Our Sustainable Balance Fund launched in 2007. Back then, sustainability was the ugly duckling of the investment world – no one was much interested in making a difference, and most people thought it was bound to perform less well than traditional investing.
From bad to worse
Things got worse during the Global Financial Crisis of 2008. Although the cause of the crisis had nothing to do with responsible investing, ESG or sustainability, it still punished sustainable funds more than traditional ones.
Largely, this was due to the crashing oil price, which made solar, wind and hydro look even more expensive compared to fossil fuels. The prices of renewable energy companies plunged and took a long time to recover, compared to traditional energy producers.
Between the start of 2008 and the end of 2009, Vestas Wind Systems, a Danish wind turbine producer, fell in value by 40%. Over the same period, Royal Dutch Shell fell by 10%. And by the end of 2010, Royal Dutch shares were back where they’d been three years before, whereas Vestas shares were 70% lower than their 2008 level.
That confirmed to sustainability sceptics that the whole ethical approach to investing was a waste of time, and it made our beliefs a lot more challenging to hold.
Keeping the faith
But we remained true to our convictions, stayed green, and stuck to our process. Being the ugly duckling isn’t enjoyable – but we had a group of clients who believed that what we, and they, were doing was the right way to invest. And, little by little, over the next decade, things started to turn around. Ever so slowly, the ugly duckling transformed into a sustainable swan.

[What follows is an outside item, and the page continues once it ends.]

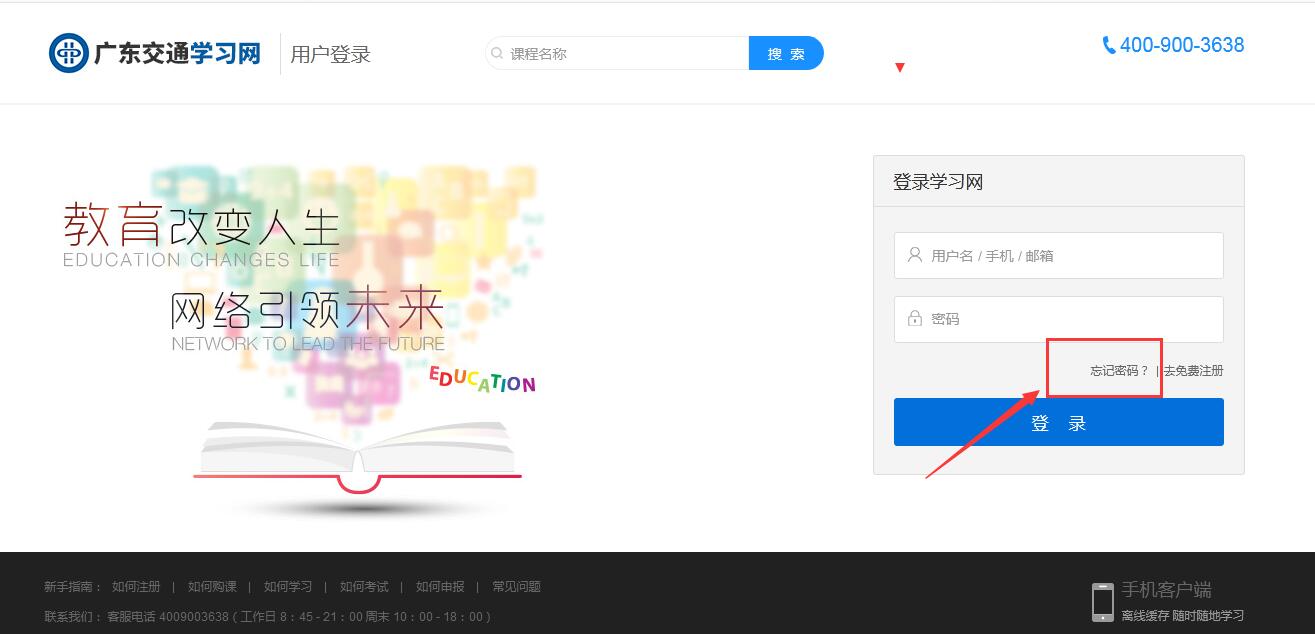Click the mobile phone icon for 手机客户端

pyautogui.click(x=1102, y=601)
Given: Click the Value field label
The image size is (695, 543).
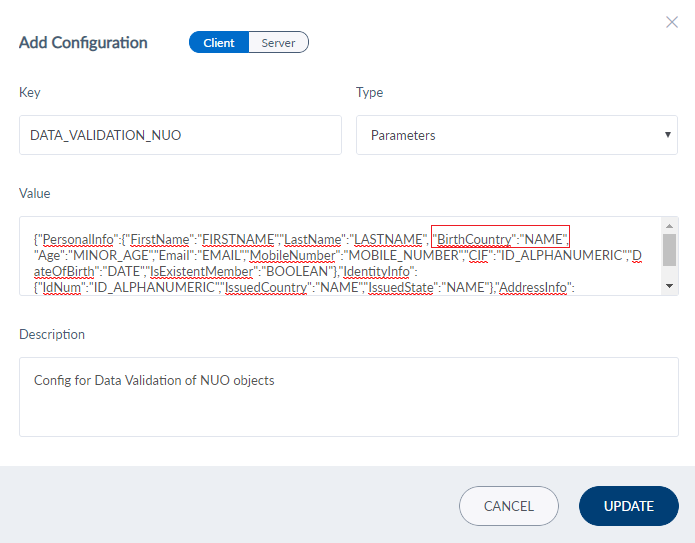Looking at the screenshot, I should [35, 193].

The clean energy companies became more and more established, growing their market share at the expense of the energy companies. Other sustainable businesses sprang up across all areas of the economy, and governments began to move in the right direction too. More and more investors began to see that, with the right long-term time horizon, reducing ESG risk didn’t mean losing money.
Drivers of change
The two main drivers of this transformation have been developments in technology and in regulation. Renewable energy technology used to be very expensive – companies needed big subsidies to make producing renewable energy from solar panels or wind turbines worthwhile, and if the oil price was low going green was completely uneconomic.

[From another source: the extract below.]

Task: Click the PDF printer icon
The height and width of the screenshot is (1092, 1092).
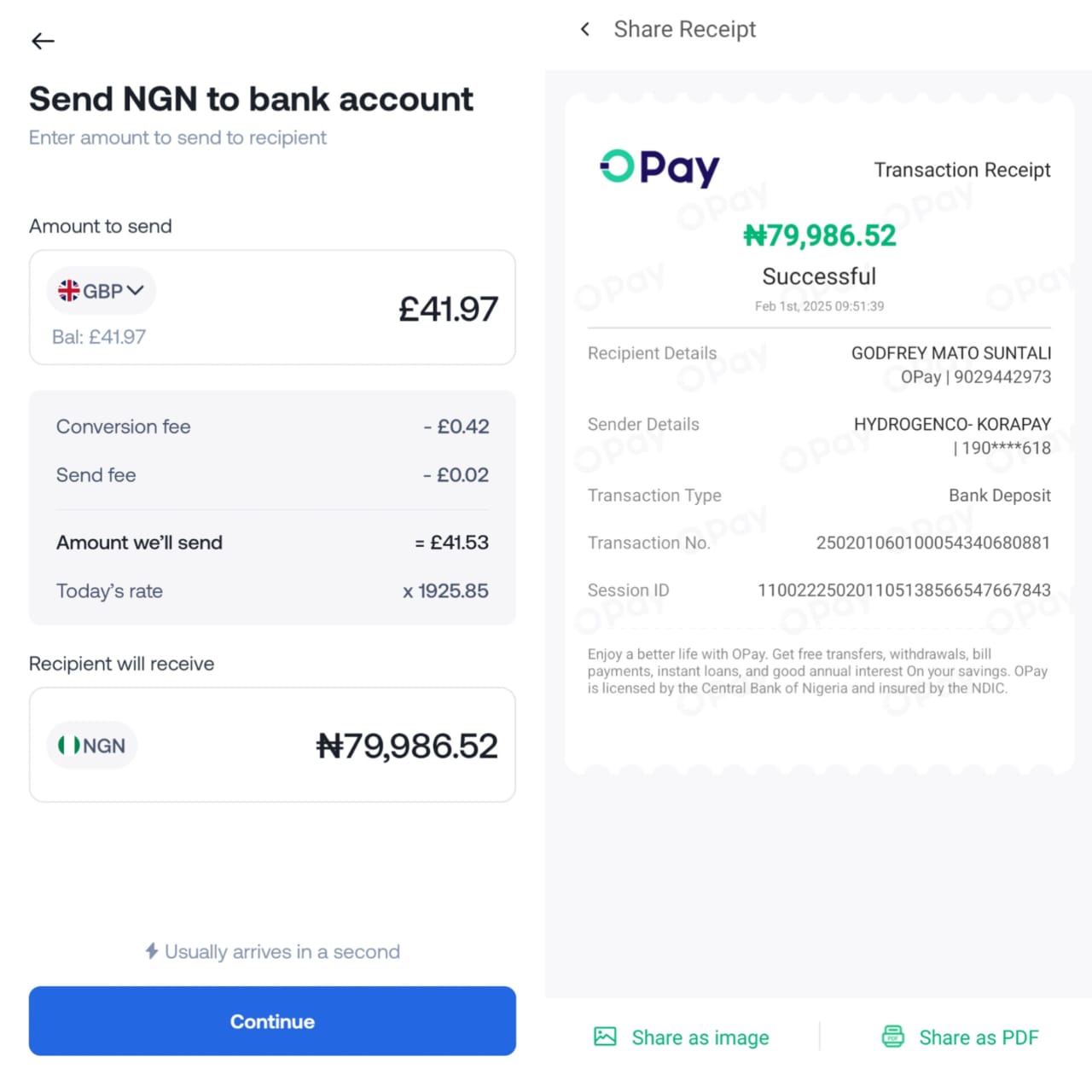Action: click(892, 1037)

However, there has been a sea change in the renewable energy market in the last decade, with prices for solar panels falling 70% as innovation has continued to improve efficiency. Not only do solar panels no longer need subsidies, they are now the cheapest new energy source available. Through the Sustainable Balance Fund, we were one of the early investors into renewable energy infrastructure when the first public listings appeared some seven years ago. And we’ve been well rewarded for our investment, with the holding in The Renewable Energy Infrastructure Group returning 9.3% per annum over the past seven years to June 2021 compared with the FTSE All Share Index return of 5.1% per annum.

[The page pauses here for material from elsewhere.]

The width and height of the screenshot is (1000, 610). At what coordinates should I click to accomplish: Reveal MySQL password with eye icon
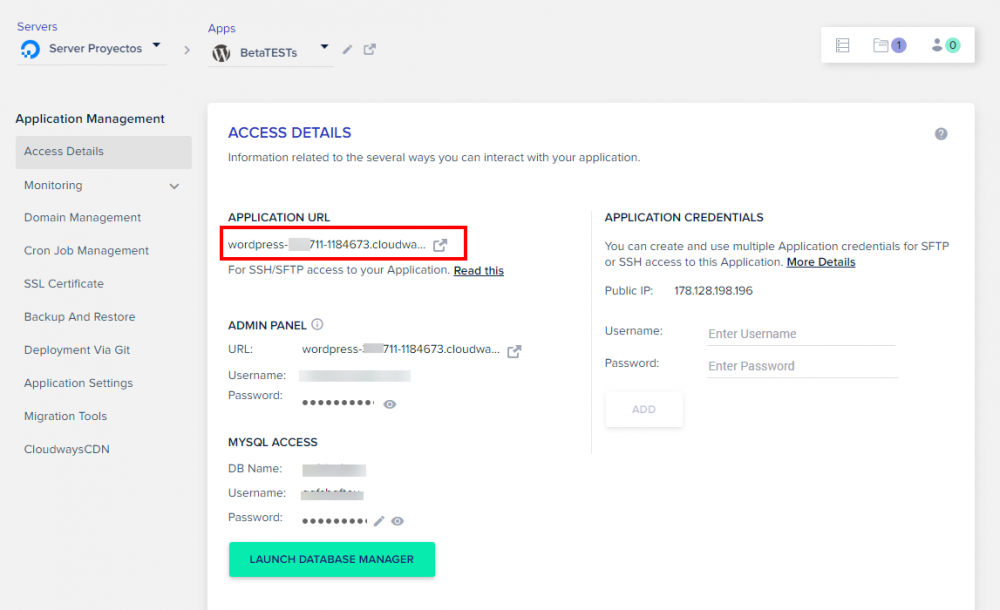397,521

The other big shift has been the increase in environmental regulation. It now costs you a lot of money if you are a polluter. Gas guzzling car drivers have to pay a premium to drive into city centres, and by 2030 the internal combustion engine will be as extinct as the fossils it was powered by. Polluting industries have to pay for the carbon they emit, which is driving them to reduce their emissions, and companies are increasingly aligning themselves with the Paris Climate Agreement target to reach net zero carbon emissions by 2050.
One of the most enjoyable and rewarding things about managing the 7IM Sustainable Balance Fund has been seeing how the investment landscape has changed over the years. People are not only taking ESG seriously but are pushing fund managers to demand more in terms of driving down carbon emissions and forcing the companies they own to behave better. The world’s caught up to where we were over 10 years ago, all that time spent being laughed at by the other ducklings suddenly seems worth it!
People are not only taking ESG seriously but are pushing fund managers to demand more in terms of driving down carbon emissions and forcing the companies they own to behave better.